抑制Ape1/Ref-1调控老化细胞SASP对放射性肺损伤的防护作用及机制研究

Radiation-induced lung injury (RILI) is the common and serious complication of thoracic tumor radiotherapy, and the mechanisms of which has not yet been fully elucidated.
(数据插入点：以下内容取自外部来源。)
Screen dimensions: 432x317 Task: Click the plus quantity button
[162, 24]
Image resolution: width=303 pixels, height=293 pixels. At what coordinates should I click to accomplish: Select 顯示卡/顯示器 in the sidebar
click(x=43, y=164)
Recent studies suggested that the cellular senescence of alveolar type II epithelial cells in the radiation field is closed related to RILI, and the senescence-associated secretory phenotype (SASP) plays a key suppressive role to RILI. Telomeric DNA damage initiates cellular senescence and repair of which possibly only processed through base excision repair (BER). Our preliminary data showed that knocking down of the core BER enzyme APE1 rendered apoptosis in telomerase positive tumor cells and cellular senescence in telomerase negative primary fibroblasts. We then hypothesized that the telomeric DNA lesion level is the key determinative factor for cell fate caused by APE1 deficiency. Our current project will focus on the impact of APE1 deficiency on cellular senescence and SASP in suppressing RILI by taking advantage of APE1 conditional knockout mice model. In addition, we will explore the mechanisms of APE1 in telomeric DNA repair by utilizing the primary alveolar epithelial cells and cell model with different telomere length/telomerase status. Our project will provide experimental support for APE1-based targeted therapy.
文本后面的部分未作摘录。